C’è da tirare le somme su una prima bozza del piano di rilancio, che Conte aveva annunciato già per questa settimana. Una riduzione, sia pur temporanea dell’Iva, resta sul tavolo, nonostante le critiche trasversali arrivate dalla stessa maggioranza. “Il governo valuta ogni opzione e poi prende le sue decisioni”, taglia corto Roberto Gualtieri, che ribadisce “l’esigenza” di riprendere il lavoro sulla riforma fiscale: “Non siamo a bocce ferme”, assicura. Conte, nel day after degli Stati generali, condivide: “Con il contributo di tutti, l’Italia può e deve ripartire”.Intanto, però, è il Pd ad andare in pressing. Nicola Zingaretti, dopo aver chiesto a più riprese un cambio di passo finita la gestione dell’emergenza sanitaria, non vede la svolta e lancia un avviso ai naviganti:  Questo governo ha già abbassato le tasse e aumentato i salari. Con la stessa determinazione la maggioranza dovrebbe chiudere dei capitoli aperti da troppo tempo, legati alla rinascita italiana: penso ad Alitalia, ad Autostrade o all’ex Ilva di Taranto. Lo hanno detto tutti, anche il presidente Conte, ma ora bisogna davvero chiudere”, taglia corto.

A Palazzo Chigi la volontà di accelerare c’è.
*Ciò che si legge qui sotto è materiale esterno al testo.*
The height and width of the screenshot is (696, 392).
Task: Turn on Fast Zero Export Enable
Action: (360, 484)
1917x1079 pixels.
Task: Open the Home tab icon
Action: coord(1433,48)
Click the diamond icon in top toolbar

Il premier vede a palazzo Chigi Gualtieri e De Micheli sul dossier Autostrade: “Si chiude”, assicura chi segue il dossier. Presto sul tavolo arriverà il ‘faldone’ Alitalia. I dem sono convinti che esista un grosso rischio crisi, se il Governo non riuscirà a mettere a segno due o tre mosse per dare risposte ai cittadini. “Segnaliamo situazioni che possono trasformarsi in problemi futuri, ma è un avviso a fin di bene”, assicurano dal Nazareno. Intanto, con l’addio della senatrice Alessandra Riccardi al M5S e la sua adesione alla Lega, i numeri per la maggioranza a Palazzo Madama si fanno sempre più traballanti. I voti ‘ufficiali’ a favore dei “giallorossi” sono a quota 160: 95 del M5s, 35 del Partito democratico, 17 di Italia viva, 5 di Liberi e uguali, 6 delle Autonomie e 2 del Maie. La maggioranza assoluta è a quota 161 e, fare affidamento sui senatori a vita – la storia politica recente insegna – non può certo far dormire sonni tranquilli a Conte e compagni.